A transformative genetic treatment for a rare, inherited form of blindness will come with a price tag of of $425,000 per eye, or $850,000 for both, said Spark Therapeutics Inc., the tiny biotechnology company that is bringing the therapy to market.
Since Spark’s Luxturna was approved by the U.S. Food and Drug Administration last month, speculation over the price has grown as it became clear the therapy would be one of the first in a wave of medicines that yield remarkable results after a single treatment — and would carry a commensurate cost.

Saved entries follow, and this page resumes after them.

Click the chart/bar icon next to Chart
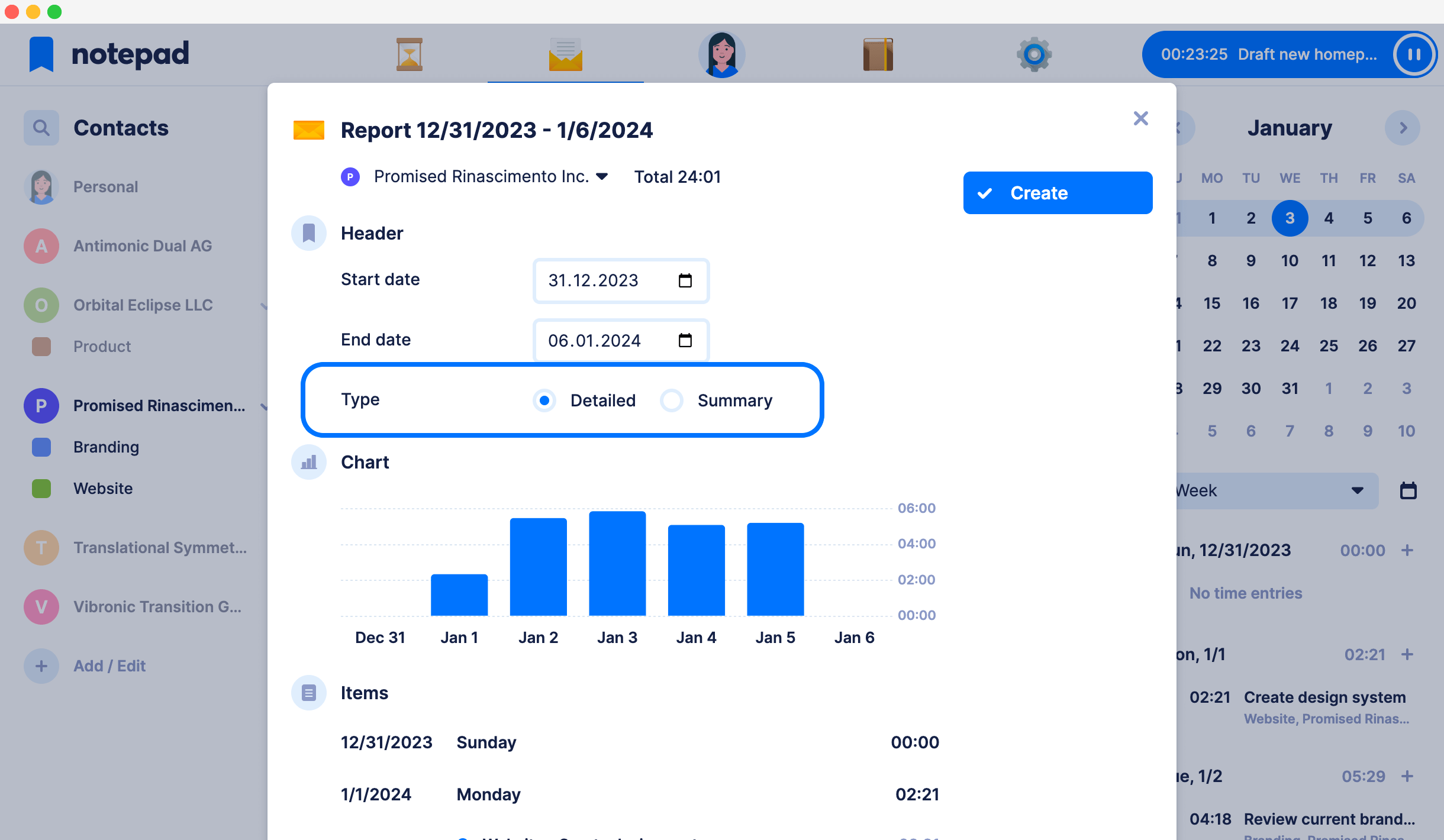 pos(308,462)
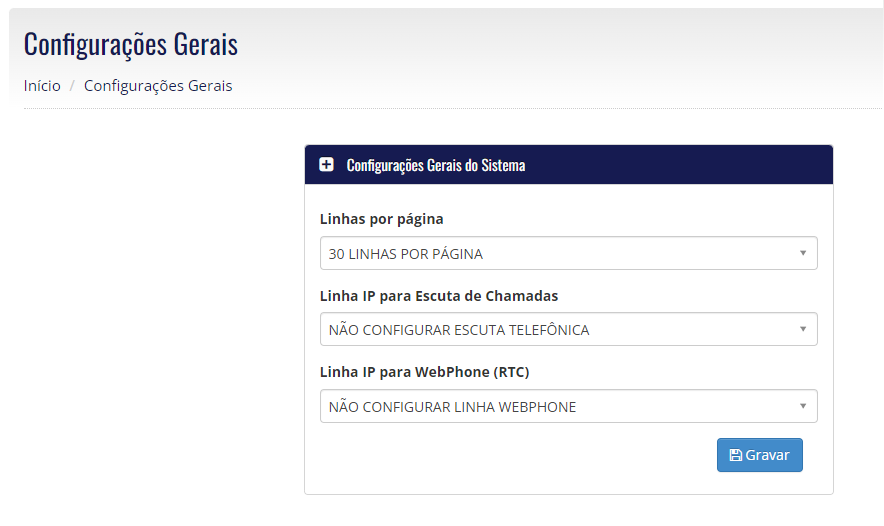This screenshot has width=884, height=526.
Task: Click the NÃO CONFIGURAR ESCUTA TELEFÔNICA field
Action: 568,329
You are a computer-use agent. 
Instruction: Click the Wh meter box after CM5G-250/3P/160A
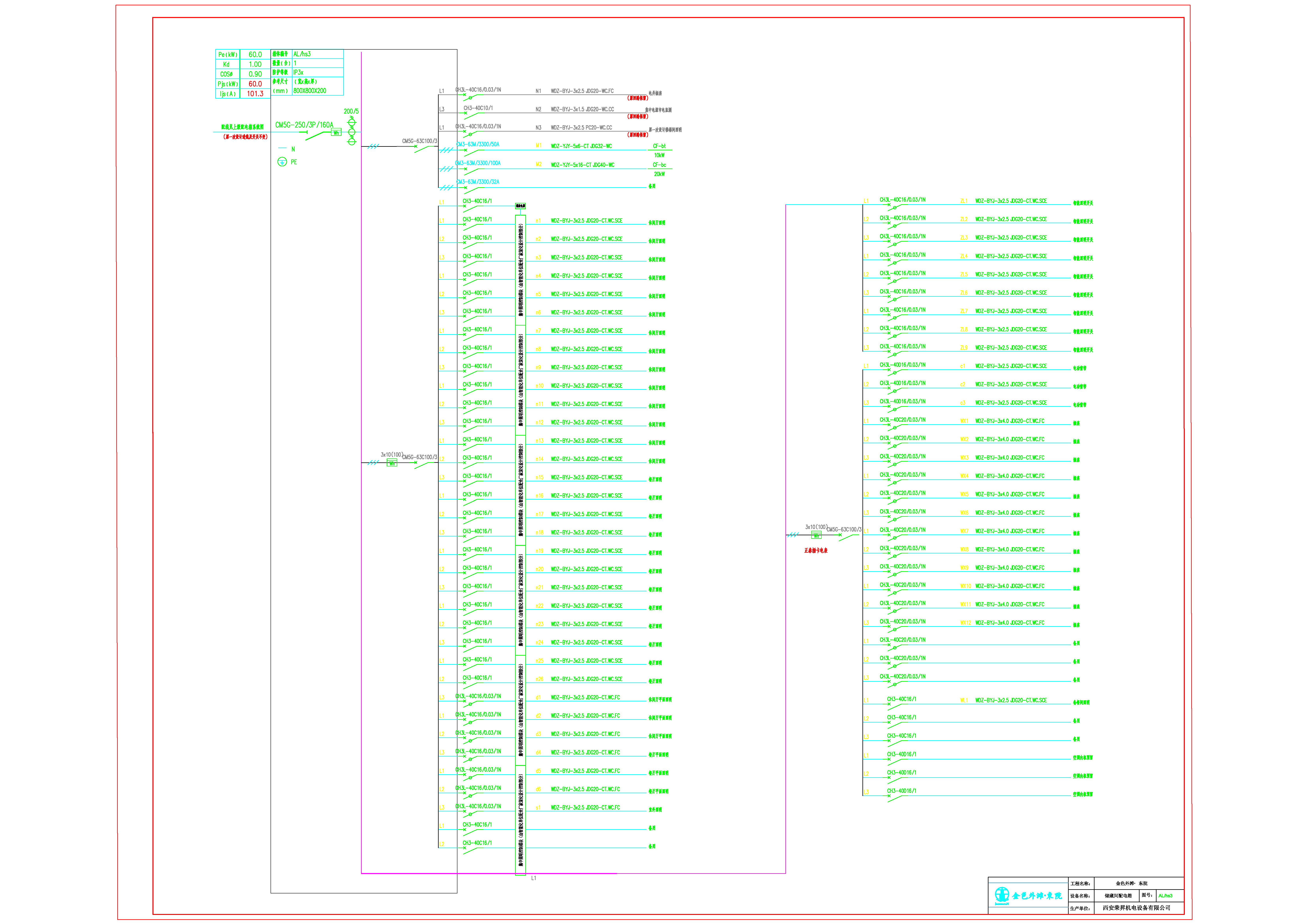(336, 132)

In a novel arrangement, Spark will offer discounts based on whether or not the drug works initially and remains effective for the estimated 1,000 to 2,000 patients in the U.S. with a type of inherited retinal disease caused by a mutant gene.
“We believe that this price reflects not only the breakthrough, life-altering value of one-time Luxturna, but it will enable us to continue to invest and build on the revolutionary science that supports not only Luxturna but the rest of our pipeline,” Chief Executive Officer Jeff Marrazzo said in a phone interview.
Spark shares rose 1 percent to $53.85 at 9:33 a.m. Wednesday in New York.
New Way to Pay
The company’s effectiveness-based discount is sharply different from how most drugs are currently sold. Health insurers are also used to paying for medicine over the course of a disease or over a patient’s life, in the case of some chronic conditions.
A one-time treatment presented a challenge, since the cost would be paid for by one insurer or government, only to have others reap the benefits when the patient changes coverage.
To help mitigate that dynamic, Spark is rolling out several programs to spread out the cost over the years or give rebates to payers if the benefits wane with time.
For example, the company said it’s discussing a program with the U.S. Centers for Medicare & Medicaid Services that would spread payments for Luxturna over several years, even though the therapy would be given only once. It didn’t say how many installments would be made, or how long it would take to pay the full cost of the drug.
In an agreement with the Boston-area insurer Harvard Pilgrim Health Care, Spark will get the full price of treatment up front. If patients don’t get an immediate benefit — measured at 30 days, or a long term one — measured at 30 months, Spark will have to give some of the money back in a rebate.
Spark has also proposed selling the gene therapy directly to insurance companies or specialty pharmacies. That would sidestep the current process that requires hospitals or health care providers to buy expensive therapies upfront. Spark is working with Express Scripts Holding Co. on such an arrangement, and said it’s talking with other drug plans.
Express Scripts has been a frequent critic of costly drugs, yet said that the Spark treatment is an exception.
“Many people were anticipating this would be more than a million dollars” said Steve Miller, the St. Louis-based company’s chief medical officer. “In the end, this is a revolutionary product, and I think in most plans this will be covered.”
Spark’s biggest challenge may be finding patients to treat.
Of the few thousand people with the disease, only a few have actually been tested and confirmed to have it, since there was no cure, and thus little use in diagnosis. Many with more advanced forms of the disease won’t qualify for treatment, according to the company.